The European fiscal framework in five questions. A helpful primer that explores the set of rules within the European fiscal framework that constrain EU Member States’ fiscal policy.
The guide shows how the framework intertwines with the “European Semester” – a three-pillar system of economic governance. The paper demystifies the framework by answering five questions that cover its importance, shortcomings and how it impacts people, societal issues and the Covid-19 economic recovery in Europe. It also guides the reader through ways to create a renewed fiscal framework.
Why is the European fiscal framework so important?
What’s wrong with the EU fiscal framework?
Why should you care about reforming the fiscal framework?
What should new rules look like?
Why should you care now and what can you do?
- The EU fiscal framework reinforces fiscal policy short-termism. A complex web of rules constraining Member States’ fiscal policy, the framework tries to take into account, but inefficiently, economic cycles.

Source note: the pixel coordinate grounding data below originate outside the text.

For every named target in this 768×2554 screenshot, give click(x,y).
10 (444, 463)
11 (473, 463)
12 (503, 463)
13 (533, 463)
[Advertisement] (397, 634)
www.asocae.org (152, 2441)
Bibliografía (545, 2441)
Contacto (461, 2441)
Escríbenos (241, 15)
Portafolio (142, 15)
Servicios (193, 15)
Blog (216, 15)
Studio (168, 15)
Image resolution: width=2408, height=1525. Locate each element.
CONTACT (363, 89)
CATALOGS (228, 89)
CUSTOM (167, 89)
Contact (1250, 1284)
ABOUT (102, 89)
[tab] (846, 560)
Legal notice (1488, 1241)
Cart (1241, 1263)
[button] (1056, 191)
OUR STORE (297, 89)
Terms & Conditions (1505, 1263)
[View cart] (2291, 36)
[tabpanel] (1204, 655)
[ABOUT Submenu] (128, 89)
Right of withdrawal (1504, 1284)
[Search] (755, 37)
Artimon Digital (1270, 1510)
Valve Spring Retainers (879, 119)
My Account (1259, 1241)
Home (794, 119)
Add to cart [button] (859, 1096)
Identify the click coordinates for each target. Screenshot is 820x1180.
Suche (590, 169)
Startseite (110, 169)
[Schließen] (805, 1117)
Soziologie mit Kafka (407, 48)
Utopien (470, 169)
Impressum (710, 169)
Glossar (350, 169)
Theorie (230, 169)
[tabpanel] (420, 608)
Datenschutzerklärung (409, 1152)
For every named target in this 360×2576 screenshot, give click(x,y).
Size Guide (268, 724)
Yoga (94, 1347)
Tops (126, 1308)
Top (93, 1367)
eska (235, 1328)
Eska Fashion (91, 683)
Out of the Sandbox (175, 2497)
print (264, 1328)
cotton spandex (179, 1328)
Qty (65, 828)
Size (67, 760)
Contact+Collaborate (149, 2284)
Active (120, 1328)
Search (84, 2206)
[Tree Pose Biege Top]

It also fails to consider spending quality and impacts from environmental and social imbalances on long-term debt sustainability.
- Highly intertwined with a system of governance aimed at enforcing these rules, the framework prevents us from reaching our social and environmental goals and could make or break economic recovery.
- Many reform proposals were tabled in the last decade to (i) reduce reliance on arbitrary numerical fiscal rules, (ii) improve quality of spending, (iii) better take context into account and to (iii) prioritise long-term social and environmental sustainability over short-term fiscal sustainability.
- Momentum now builds to align the EU fiscal framework with fiscal, social and environmental sustainability.
- Member States and European political groups remain divided on the direction the framework should take. Given this, a renewed fiscal framework will require European civil society to join forces.